Breaking the silence
Here I stand, in my new vocation as a motivational speaker. It will be the first time I publically tell my story to the world. My father’s death afforded me such an opportunity. Not so much afforded, as provided.
“Was his death sudden?” I asked the audience.
I personally found the question quite upsetting.
“Isn’t death always sudden, even when it’s ‘expected’, in the form of a terminal illness?” I enquired.
I expectedly got no response.
Yes, his death was sudden for me. I had wished it so many times in my childhood that the finality of it seemed surreal.
Here is my story. Our relationship was fraught with drama. He was a brutal and violent man, both verbally and physically. I felt only regret for what relationship we did not have, and immeasurable sadness for the torrid one that characterised my life.
The hostile environment of my childhood, characterised by my father’s drinking, was accompanied by his violent rage. He was an ugly drunk. The emotional neglect was far more damaging in terms of scarring on my little heart.
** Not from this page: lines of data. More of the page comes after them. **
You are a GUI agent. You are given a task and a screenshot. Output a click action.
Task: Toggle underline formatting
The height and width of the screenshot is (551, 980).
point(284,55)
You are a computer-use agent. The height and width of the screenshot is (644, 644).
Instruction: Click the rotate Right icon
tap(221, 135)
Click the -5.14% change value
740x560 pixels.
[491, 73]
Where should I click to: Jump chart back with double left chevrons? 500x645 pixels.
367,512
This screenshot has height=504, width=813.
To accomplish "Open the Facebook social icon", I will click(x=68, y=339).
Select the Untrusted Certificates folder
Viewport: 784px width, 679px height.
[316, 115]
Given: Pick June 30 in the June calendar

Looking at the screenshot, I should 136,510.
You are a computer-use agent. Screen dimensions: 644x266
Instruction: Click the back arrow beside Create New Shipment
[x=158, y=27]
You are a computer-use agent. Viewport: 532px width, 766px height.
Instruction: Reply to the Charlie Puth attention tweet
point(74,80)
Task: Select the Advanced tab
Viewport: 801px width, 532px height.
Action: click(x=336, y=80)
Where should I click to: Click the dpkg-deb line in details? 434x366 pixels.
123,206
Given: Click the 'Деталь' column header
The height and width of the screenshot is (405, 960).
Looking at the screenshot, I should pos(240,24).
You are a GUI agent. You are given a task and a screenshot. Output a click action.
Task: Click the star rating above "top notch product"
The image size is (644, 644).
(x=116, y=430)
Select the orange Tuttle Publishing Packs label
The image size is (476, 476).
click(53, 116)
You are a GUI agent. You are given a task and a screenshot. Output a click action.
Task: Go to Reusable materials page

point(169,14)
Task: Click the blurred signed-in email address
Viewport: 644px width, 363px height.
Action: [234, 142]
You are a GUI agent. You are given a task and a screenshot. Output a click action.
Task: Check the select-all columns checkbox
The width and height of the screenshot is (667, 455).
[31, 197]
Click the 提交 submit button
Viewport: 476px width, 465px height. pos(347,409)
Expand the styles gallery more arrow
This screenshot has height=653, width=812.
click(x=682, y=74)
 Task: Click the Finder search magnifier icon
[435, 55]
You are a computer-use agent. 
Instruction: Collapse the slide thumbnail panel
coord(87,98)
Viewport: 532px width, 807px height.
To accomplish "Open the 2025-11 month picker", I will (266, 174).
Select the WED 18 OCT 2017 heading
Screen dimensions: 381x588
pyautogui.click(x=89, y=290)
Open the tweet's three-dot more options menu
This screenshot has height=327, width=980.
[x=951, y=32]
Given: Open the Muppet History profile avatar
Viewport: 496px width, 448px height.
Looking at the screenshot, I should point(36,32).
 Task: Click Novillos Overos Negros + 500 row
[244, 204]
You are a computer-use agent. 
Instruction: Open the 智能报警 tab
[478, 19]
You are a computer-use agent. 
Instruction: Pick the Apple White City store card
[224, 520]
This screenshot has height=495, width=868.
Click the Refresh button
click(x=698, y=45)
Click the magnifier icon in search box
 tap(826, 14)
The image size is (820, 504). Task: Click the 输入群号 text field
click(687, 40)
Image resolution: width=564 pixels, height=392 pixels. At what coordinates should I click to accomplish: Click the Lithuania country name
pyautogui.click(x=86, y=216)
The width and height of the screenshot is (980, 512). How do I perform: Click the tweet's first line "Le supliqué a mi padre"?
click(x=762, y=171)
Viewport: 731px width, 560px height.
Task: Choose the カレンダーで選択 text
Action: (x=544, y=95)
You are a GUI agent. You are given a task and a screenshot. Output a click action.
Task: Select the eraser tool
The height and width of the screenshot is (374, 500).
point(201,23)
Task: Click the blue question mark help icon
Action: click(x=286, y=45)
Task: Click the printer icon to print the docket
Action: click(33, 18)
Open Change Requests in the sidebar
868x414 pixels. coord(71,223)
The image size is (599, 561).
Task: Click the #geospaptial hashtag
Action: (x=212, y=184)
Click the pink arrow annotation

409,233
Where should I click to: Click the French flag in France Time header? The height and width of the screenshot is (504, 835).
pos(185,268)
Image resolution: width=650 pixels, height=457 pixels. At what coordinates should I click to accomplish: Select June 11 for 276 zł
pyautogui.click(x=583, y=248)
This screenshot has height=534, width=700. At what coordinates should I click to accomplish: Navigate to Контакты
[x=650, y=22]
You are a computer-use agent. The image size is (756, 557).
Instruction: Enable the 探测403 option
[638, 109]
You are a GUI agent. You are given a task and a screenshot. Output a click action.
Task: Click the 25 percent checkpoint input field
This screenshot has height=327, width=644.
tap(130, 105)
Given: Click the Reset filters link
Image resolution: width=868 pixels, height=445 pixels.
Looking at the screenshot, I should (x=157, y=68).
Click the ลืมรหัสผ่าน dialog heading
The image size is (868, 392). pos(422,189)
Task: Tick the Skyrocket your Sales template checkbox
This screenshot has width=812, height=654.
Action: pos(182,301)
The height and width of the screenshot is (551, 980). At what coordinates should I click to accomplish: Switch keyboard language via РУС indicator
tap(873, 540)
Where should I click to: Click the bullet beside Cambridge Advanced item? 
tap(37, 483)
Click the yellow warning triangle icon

I recall him sneering at me, willing me to defy him. The chocolates still haunt me. My father had received a package of Belgian chocolates from my grandmother, and he had hidden them in the fridge. To my delight, I fortuitously came across them one afternoon, and simply could not resist. I ate some. They were sublimely delicious.
But I lived to forever regret those short moments of sweet pleasure. Not known to me, my father had counted the chocolates. He opened the box and looked inside. As his face blackened with that familiar expression of blind fury, I felt his huge hand strike the side of my small six-year-old head.
I fell off my chair and remained on the ground, cowering for cover under the table. I have a very clear understanding of what beaten dogs must feel like. My mother, increasingly disempowered and quiet, sat silently swallowing tears along with her food, attempting to hide her pain from my...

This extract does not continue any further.